Council members Roger Berliner and Tom Hucker have said they were concerned that reducing the number of contractors to one would result in that contractor choosing the cheapest projects that treat runoff from the most amount of impervious surface rather than ones that provide the most environmental benefit. This is also a concern expressed by members of the local environmental community.

The council voted 5-4 on May 14 to maintain the current stormwater contracting system. The 5-4 vote means the council doesn’t have the 6-3 supermajority needed to override Leggett’s veto. Council members Hans Riemer, Marc Elrich and Nancy Navarro voted for keeping the current contracting method, while Floreen, George Leventhal, Sidney Katz and Craig Rice voted against that method.

Riemer, the council president, was trying to find a compromise that would provide the council with a supermajority to prevent Leggett’s veto, but was unable to do so by the time the council approved the capital budget Thursday.


“What’s next is it takes six votes,” Riemer said. “We’re going to need to have some compromise on both sides.”

Patrick Lacefield, Leggett’s spokesman, said Thursday the county executive plans to issue the line-item veto once the council sends the approved capital budget to him within the next three days.

“The county executive felt very strongly that the program as it exists is not good for the environment, it’s not good for taxpayers and it’s just not effective,” Lacefield said. “And that’s why we want to change it.”


He added, “In our view, the council is stepping over the line and interfering with the implementation of a county program.

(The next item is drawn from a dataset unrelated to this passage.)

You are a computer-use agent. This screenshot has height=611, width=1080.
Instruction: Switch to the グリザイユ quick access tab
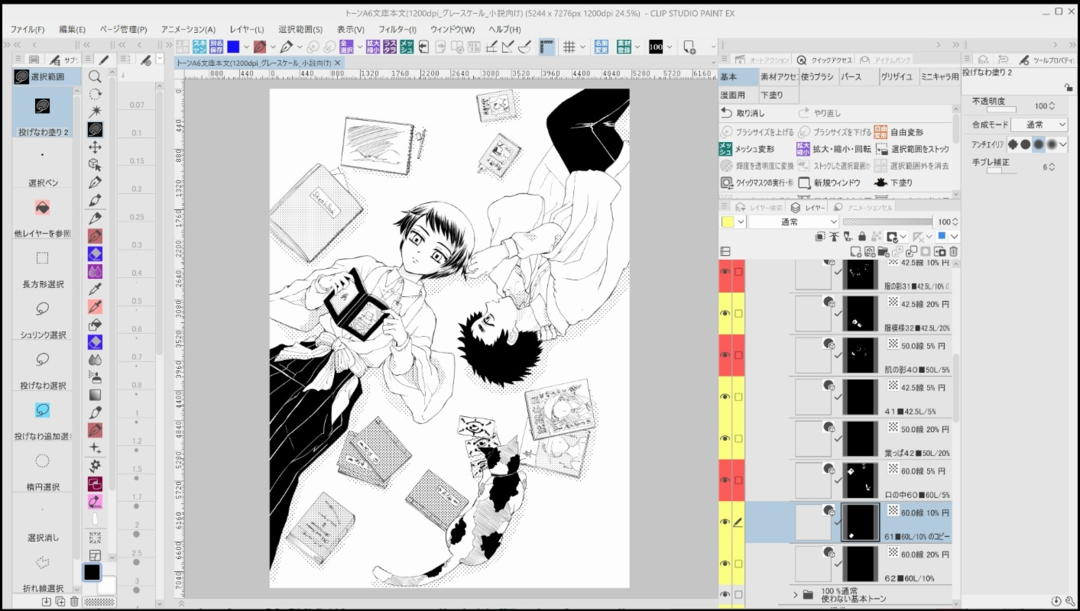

Under the charter, that’s more of an executive function, not a council function.”

Floreen and Leventhal said rank-and-file employees in the county’s Department of Environmental Protection are trying to influence a management decision.

Leventhal said he was concerned some department employees have been able to “dictate policy” by riling up environmental groups and sending emails to council members opposing Leggett’s proposed change.

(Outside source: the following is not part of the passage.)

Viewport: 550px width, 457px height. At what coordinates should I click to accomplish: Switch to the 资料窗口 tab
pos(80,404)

“In effect it’s a mutiny by employees who are not complying with directives of their managers,” Leventhal said. “This is a stunning implication on the ability to run county government.”

Gino Renne, president of UFCW Local 1994, which represents many county government employees, sent Riemer a memo May 11 that the existing contracting approach is capable of meeting the state’s requirements and can be more cost-effective.

“The union believes that [Leggett in a letter to the council on May 8] wrongly insists that the only way to meet future state [stormwater] requirements without raising property taxes is to turn the Department of Environmental Protection’s environmental restoration program over to a single private contractor,” Renne wrote. “It will slow competition by years and waste millions of dollars over using the existing method more effecientily.”


Lacefield said that while county employees can express views on policy as private citizens in their own time, they’re expected to support the county executive’s decisions while on the job.

“It’s unfortunate that that’s happened,” Lacefield said in reference to the opposition to the change from inside the environmental department. “It’s never surprising in some situations when some folks feel that the way they’ve doing things ought to be the way to keep doing them.”